Purtroppo non ho molto tempo per scriverne quanto vorrei, ma, se non fosse che i due ascolti che gli ho dato finora sonoun po' pochi per sbilanciarsi così tanto, non esiterei a dire che questo disco è un vero capolavoro.
Si sono fatti aspettare dieci anni, durante i quali il gruppo non si è mai ufficialmente sciolto, ma che davano ben poche speranze a chi attendeva la registrazione di un nuovo album.
Poi un mesetto fa la notizia è diventata ufficiale: i Portishead avevano registrato un nuovo album che sarebbe uscito il 28 aprile. Giuro (e l'ho detto) che la mossa mi lasciava abbastanza diffidente: gruppo di discreto successo e di indubbia ed eccelsa qualità sparisce dalla scena per un decennio, per tutto questo tempo si mormora di registrazioni fantasma, poi smentite, poi riconfermate, ma mai ufficialmente, concerti, video, lavori solisti, e infine, con alti squilli di fanfara si annuncia la reunion e il nuovo disco. Ovvio che il sospetto della solita mossa per rimpinguare le casse di ex-musicisti bolliti è stato il primo ad affiorare.

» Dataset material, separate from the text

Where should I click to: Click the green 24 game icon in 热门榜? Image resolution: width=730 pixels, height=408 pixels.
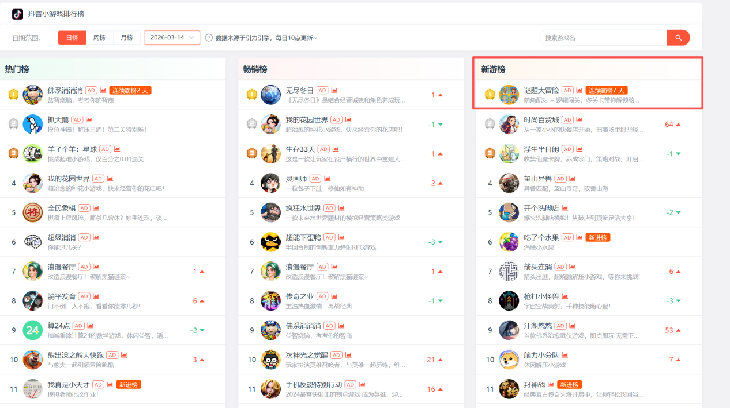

E invece no. Il terzetto (o quartetto, dipende se oltre a Gibbons/Barrow/Ultey si tira dentro o no pure McDonald) era stato in silenzio per la ragione più nobile possibile per un gruppo di musicisti: non aveva niente da dire(*).
E poi, quando l'ispirazione, la voglia di fare musica, di lavorare ad un progetto, di dire qualcosa, sono diventati una vera urgenza, il lavoro è stato fatto, e che lavoro!

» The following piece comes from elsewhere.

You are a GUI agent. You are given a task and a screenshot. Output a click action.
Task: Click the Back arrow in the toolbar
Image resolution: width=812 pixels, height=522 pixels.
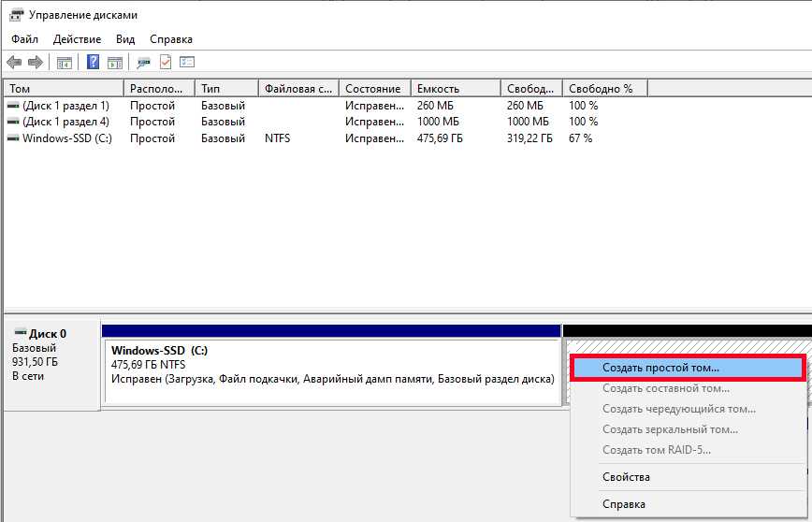pyautogui.click(x=14, y=63)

Di nuovo, come ai tempi di Dummy, spiazzano per la loro originalità, per la loro capacità di inventare e sorprendere, mischiando suoni, stili e strumenti con un'intelligenza e un estro sublimi.
Nessun revival quindi, nessun dejà entendu, niente che faccia pensare ai vecchi Portishead, non sarebbero nemmeno riconoscibili se non fosse per l'inconfondibile timbro di Beth Gibbons. Suoni modernissimi o vecchissimi, ritmi sghembi o semplicissimi, mai nessuna paura di spingersi oltre i canoni della musica ordinaria, assalti violenti alle viscere e alle ossa, repentini ed inesorabili salite verso il caos e placide planate incontro all'armonia.
Descrivere questo disco è praticamente impossibile, troppo difficile e coraggioso (altro che operazione commerciale, questo è il lavoro meno accessibile dei loro), troppo complicatamente e straordinariamente bello.
Concludo con una foto qui sotto della fascinosissima Beth Gibbons. Si merita tutta l'ammirazione possibile.
(*) In realtà le ragioni sono anche e soprattutto altre: stress, crisi personali e familiari, stanchezza... ma in fondo, dal punto di vista artistico, il fatto è proprio quello: non avevano niente da dire e, piuttosto di dire cose inutili, come troppo raramente si fa, non hanno detto niente.